Just for the record, I’ll offer two more bits of relevant information. (1) It’s a little bit misguided to ask about ‘the’ method, as if there’s only one. There are almost as many different methods for performing a levitation trick as there are magicians. (2) You can never figure out for sure how a trick is done from watching a video tape of a performance. It’s impossible to say whether the demonstration or performance has been ‘enhanced’. Sometimes this is done just by being careful to position the camera in such a way that the trick looks better than it would if you saw it from a slightly different angle. In more advanced cases, the video may have been subject to digital editing or post-production. So you never really know.

You NEVER see his feet (foot) move during the video, he must have something in the ground.

As was pointed out earlier, his back is perfectly straight as he he is being lifted down and up, that’s a pretty good indication of a brace.

I think the video was edited at 00:35 in. There’s a funny jump right then.

Something that hasn’t been mentioned yet was his hair. I think the hat and hair are fake. Not only would you bend a little bit at the hips when being lowered like that, but you wouldn’t likely hold your head that perfectly in line too. I think the hair and hat are covering the top end of the brace.

Gee, I’m sorry I posted then. :rolleyes: I thought part of the reason for the SDMB was entertainment. OK, so maybe this could be in a different forum, but I personally enjoyed watching the video to see if I could determine how it might have been done, or to catch their flaws in filiming (covering up) what they don’t want us to see.

Isn’t it just as pointless to drop by to offer your “two more bits of relevant information”? After all, you really provided nothing to the OP as near as I can tell. And the idea that magicians don’t tell is just … well you know, not always the way really is. :wink:

No, but you can make a good enough guess, by carefully analyzing the performance. And after all, part of the entertainment value of watching a professional magician is speculating on his methods. I mean, come on, nobody except the complete woo-woos believes there is truly any “magic” involved. Magical illusions must obey the laws of physics, and it’s relatively straightforward to eliminate the utterly impossible. If everything in the video appears to be impossible, then you must suspect editing and other camera tricks. I’m certain my guess as to the nature of this particular trick is close to the mark. I am convinced I could use my method or a minor variant thereof to replicate the illusion almost exactly as it appears.

DON’T DO IT Q.E.D., you’ll be violating ianzin’s intellectual property. :rolleyes:

Since this is GQ, how about a cite?

Back to the OP, can we all agree that the “audience” is bunko?
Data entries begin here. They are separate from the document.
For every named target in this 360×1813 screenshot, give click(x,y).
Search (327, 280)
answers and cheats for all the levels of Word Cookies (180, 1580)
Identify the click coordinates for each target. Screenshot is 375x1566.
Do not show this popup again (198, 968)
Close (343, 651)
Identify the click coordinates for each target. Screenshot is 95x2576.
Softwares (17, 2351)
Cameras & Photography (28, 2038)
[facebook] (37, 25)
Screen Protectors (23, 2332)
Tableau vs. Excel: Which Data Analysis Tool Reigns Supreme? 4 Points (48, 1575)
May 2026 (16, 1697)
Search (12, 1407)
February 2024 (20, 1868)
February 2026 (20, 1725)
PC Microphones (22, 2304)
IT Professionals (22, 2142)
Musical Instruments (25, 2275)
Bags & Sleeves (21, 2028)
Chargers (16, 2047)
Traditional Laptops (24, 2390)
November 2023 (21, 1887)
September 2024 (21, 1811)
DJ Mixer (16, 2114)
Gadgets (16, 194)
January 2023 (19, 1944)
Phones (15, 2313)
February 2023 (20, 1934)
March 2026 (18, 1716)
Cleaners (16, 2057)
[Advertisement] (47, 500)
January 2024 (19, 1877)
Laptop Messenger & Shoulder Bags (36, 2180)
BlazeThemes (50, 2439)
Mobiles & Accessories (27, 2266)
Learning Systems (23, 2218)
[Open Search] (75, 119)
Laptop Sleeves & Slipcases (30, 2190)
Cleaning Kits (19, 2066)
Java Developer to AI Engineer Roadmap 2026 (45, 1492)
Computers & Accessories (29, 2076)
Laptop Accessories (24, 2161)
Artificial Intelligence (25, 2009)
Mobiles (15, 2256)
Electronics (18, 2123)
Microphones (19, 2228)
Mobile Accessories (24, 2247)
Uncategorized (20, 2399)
I mean the woman doesn’t even sound convincing, and the black guy only seems to be able to say “Oh Shit!”.

If you accept that the whole thing is completely staged (a la David Copperfield and making the giant ______ disappear) then I think it gets a lot easier to figure out. There’s no need for any stealthily placed items. I’m all for the brace idea, but his foot is so far off the center of gravity, that it seems like this would have to be one hell of a brace to hold him up only on that one point.

Not really. You ever seen those long restaurant booth seats that are attached to the wall, and have no other support? Those can easily hold the weight of two or three people, and the bracing isn’t particularly beefy, though admittedly it’s bulkier than would be inevident in a trick such as this. And, further, those are designed to hold up for the long term. A much lighter support structure could be used when the weight is only expected to be the one person, and only for a few minutes at a time. It’s probably somewhat flexible, being thin enough to hide under clothing, so that if the volunteers had dropped him, he’d have bounced quite a bit.

The guy is Chris Angel and has a show on A&E on Wednesday nights (I think) called Mindfreak.

He does variations on this that belie some of the explanations so far.

He seems more advanced than Blaine when it comes to levitation.